We are developing IPI-549, an oral, selective inhibitor of phosphoinositide-3-kinase gamma (PI3K-gamma). Broadly, PI3Ks belong to a family of signal-transducing enzymes that mediate key cellular functions in cancer and immunity. In contrast to the other major PI3K isoforms, PI3K-gamma is highly expressed in tumor-associated macrophages and plays an important role in the pro-tumor function of these cells.1
Our preclinical research has demonstrated that blockade of PI3K-gamma signaling by treatment with IPI-549 results in the transcriptional reprogramming of tumor associated macrophages.1 This reprogramming shifts macrophages in the tumor microenvironment from the M2, or pro-tumor phenotype, to the M1, or anti-tumor phenotype.1 This was an important finding because reprogramming macrophages from a pro-tumor to anti-tumor type is emerging as a compelling approach to promoting an anti-tumor immune response.
In preclinical studies, IPI-549 administered alone resulted in delayed tumor growth.1 Additionally, in preclinical models, IPI-549 demonstrated the ability to enhance the activity of and to reverse tumor resistance to checkpoint inhibitors2, a class of medicines that has shown promise for the treatment of several types of cancer.

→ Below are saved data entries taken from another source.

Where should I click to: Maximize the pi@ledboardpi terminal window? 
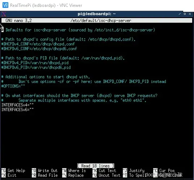(185, 14)
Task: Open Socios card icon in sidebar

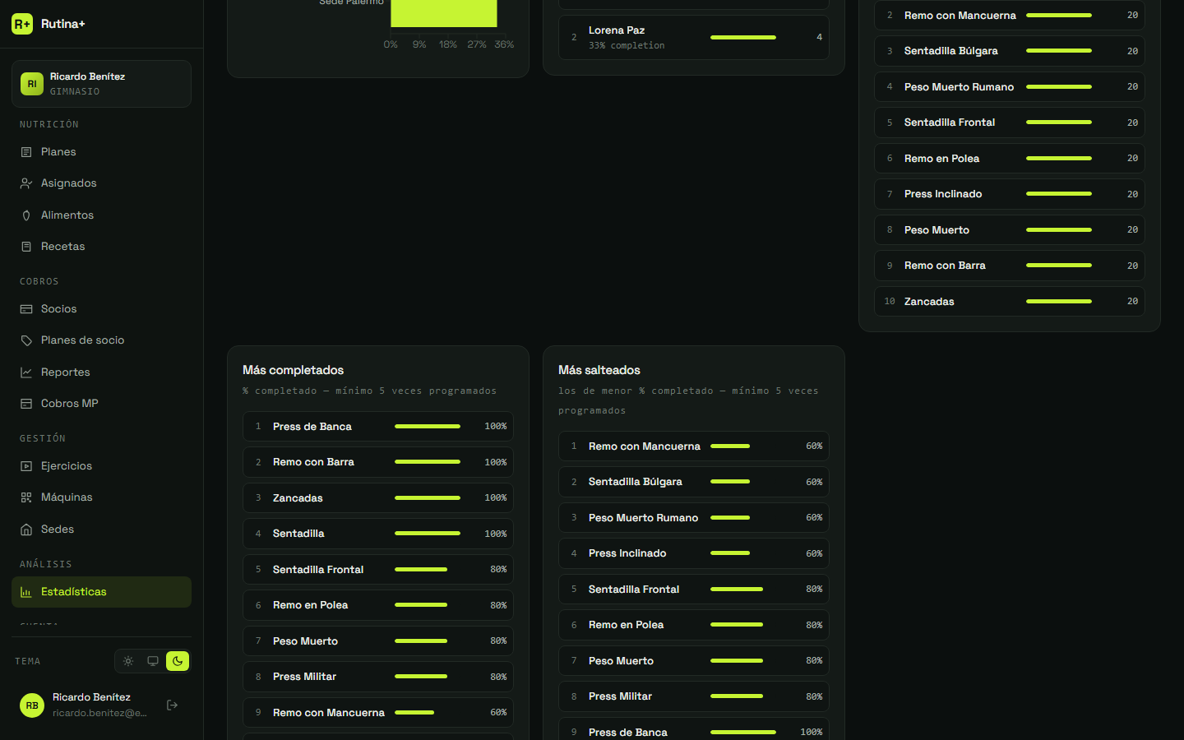Action: coord(26,309)
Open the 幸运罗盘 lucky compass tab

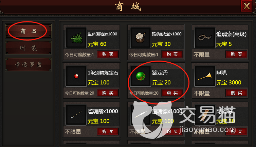pyautogui.click(x=29, y=65)
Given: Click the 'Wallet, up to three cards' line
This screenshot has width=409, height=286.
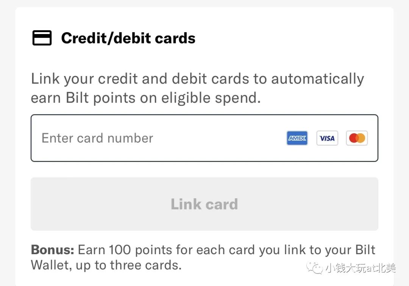Looking at the screenshot, I should pos(106,265).
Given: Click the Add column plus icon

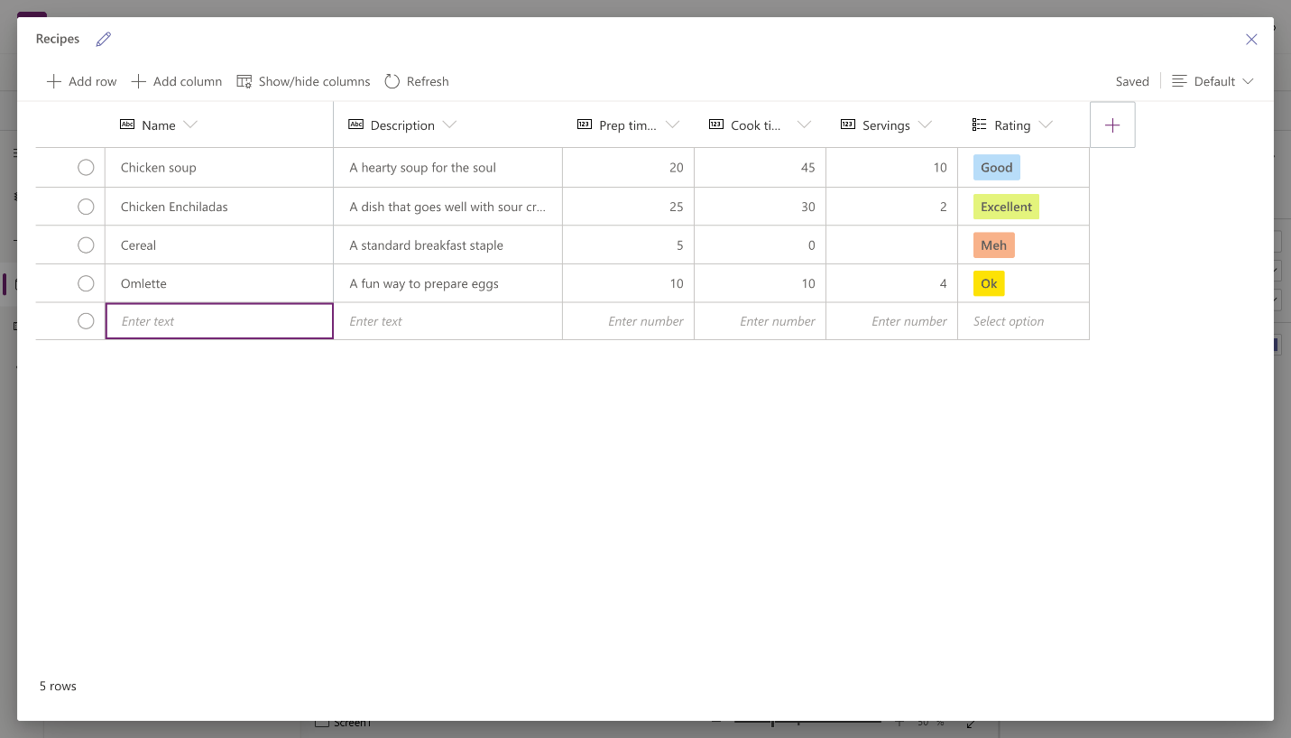Looking at the screenshot, I should click(x=139, y=81).
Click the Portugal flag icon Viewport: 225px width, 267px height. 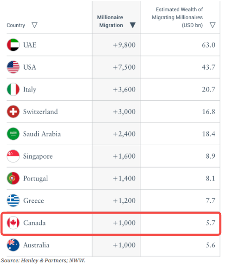(13, 178)
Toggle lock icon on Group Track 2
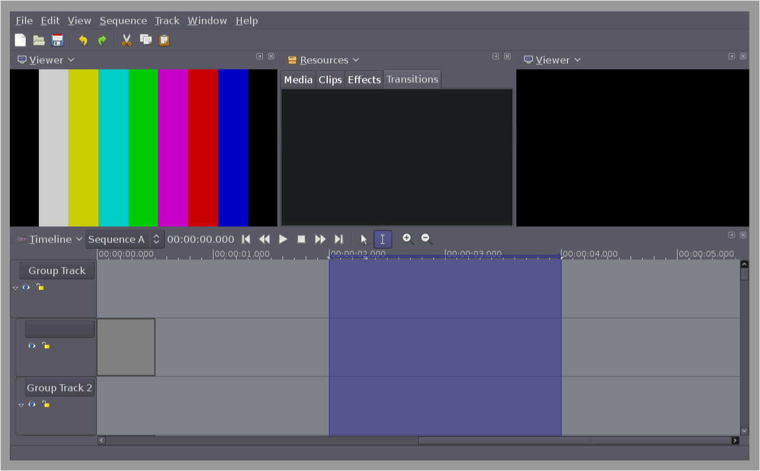This screenshot has width=760, height=471. 46,404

As the only selective PI3K-gamma inhibitor in clinical development, IPI-549 has the potential to offer a unique approach within the emerging field of immuno-oncology. A Phase 1/1b study evaluating IPI-549 as a monotherapy and in combination with nivolumab, a PD-1 immune checkpoint inhibitor, is ongoing in patients with advanced solid tumors.3
 De Henau, O., Rausch, M., Winkler, D., Campesato, L., et al. Overcoming resistance to checkpoint blockade therapy by targeting PI3Kγ in myeloid cells. Nature, 2016 Nov;539:443-447.
 www.clinicaltrials.gov, NCT02637531.